WHAT IS BEING ASKED: What lines of the data hold the string "This"? Copy them all.

AVAILABLE RECORDS Block Start

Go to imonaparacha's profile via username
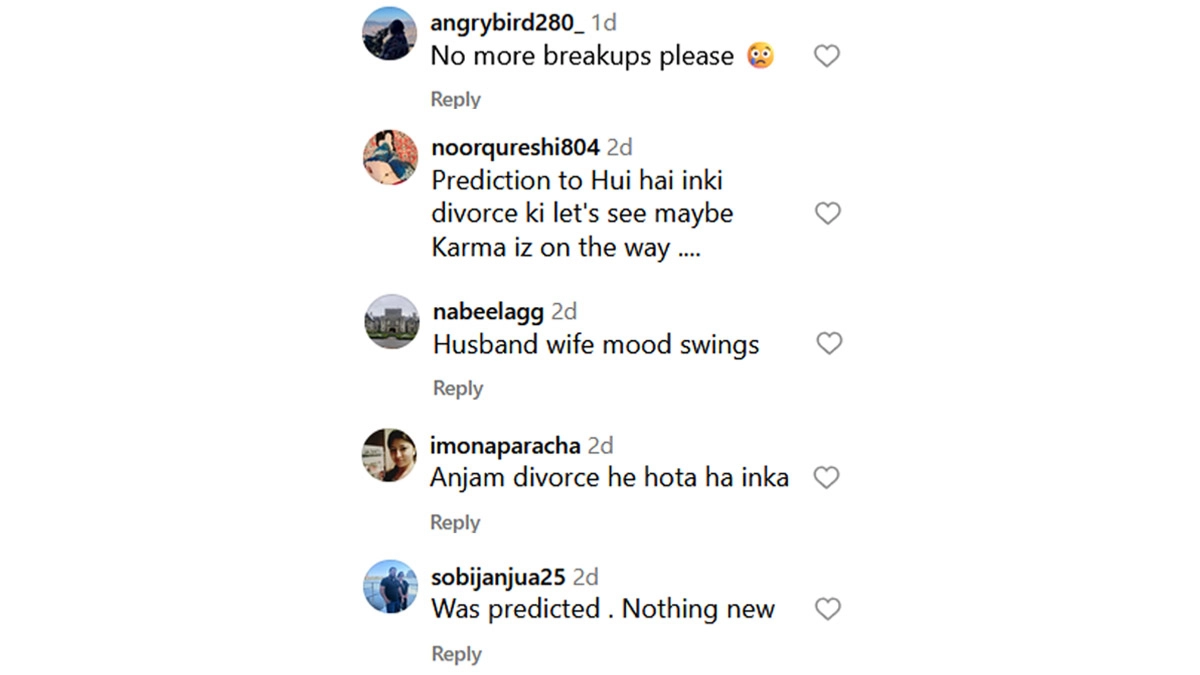 [x=505, y=445]
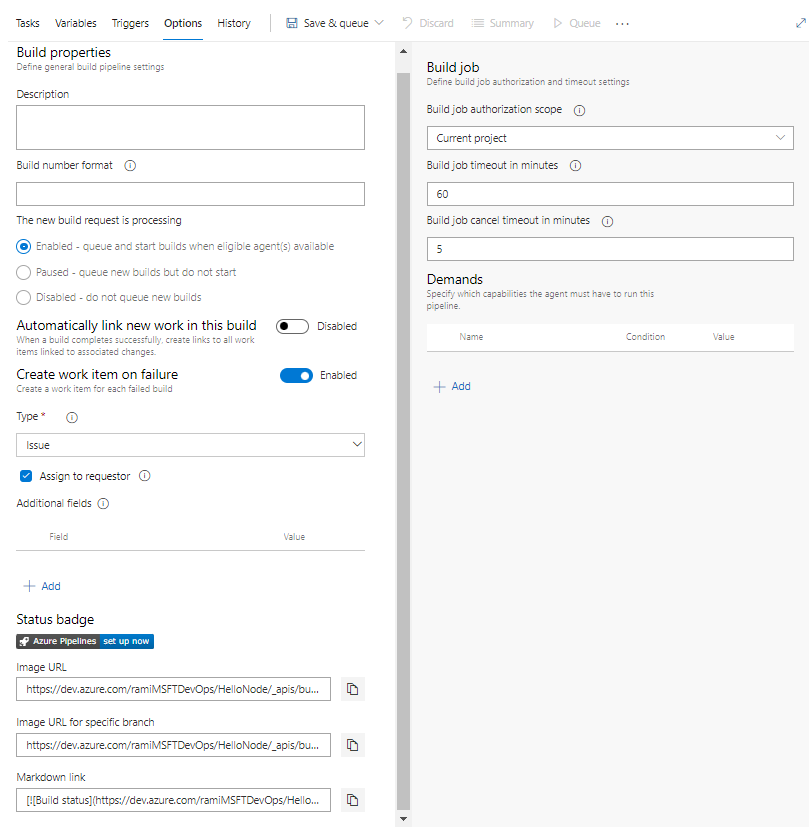Expand the Save & queue dropdown
The width and height of the screenshot is (809, 827).
point(379,23)
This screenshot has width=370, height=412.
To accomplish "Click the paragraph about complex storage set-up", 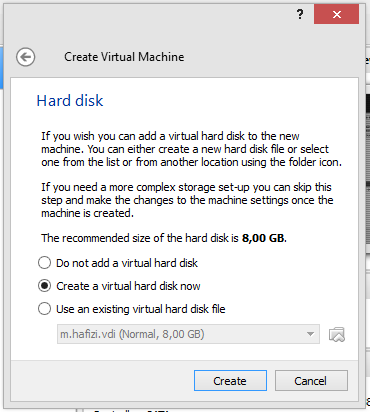I will (187, 200).
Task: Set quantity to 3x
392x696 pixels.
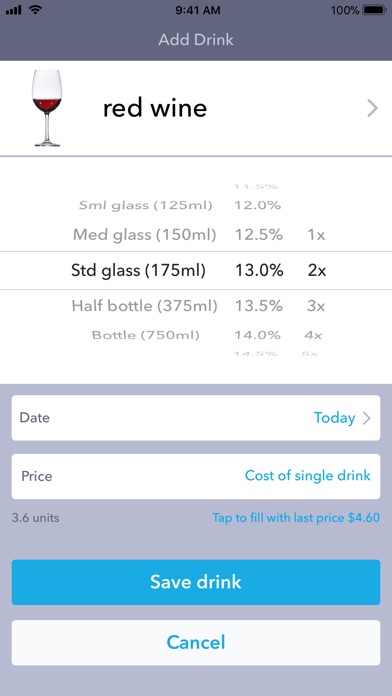Action: [316, 306]
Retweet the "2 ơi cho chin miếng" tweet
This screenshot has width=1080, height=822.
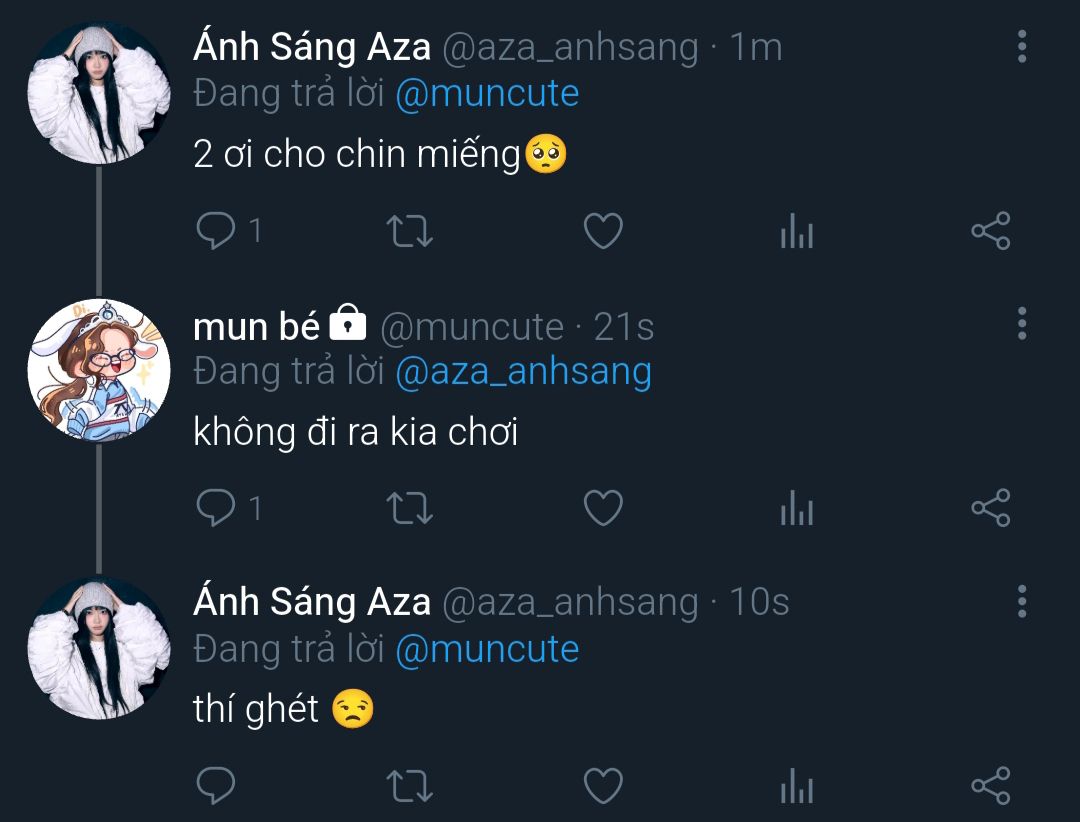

AVAILABLE RECORDS Block End

ANSWER FOR THE TASK:
This screenshot has width=370, height=412.
This screenshot has width=1080, height=822.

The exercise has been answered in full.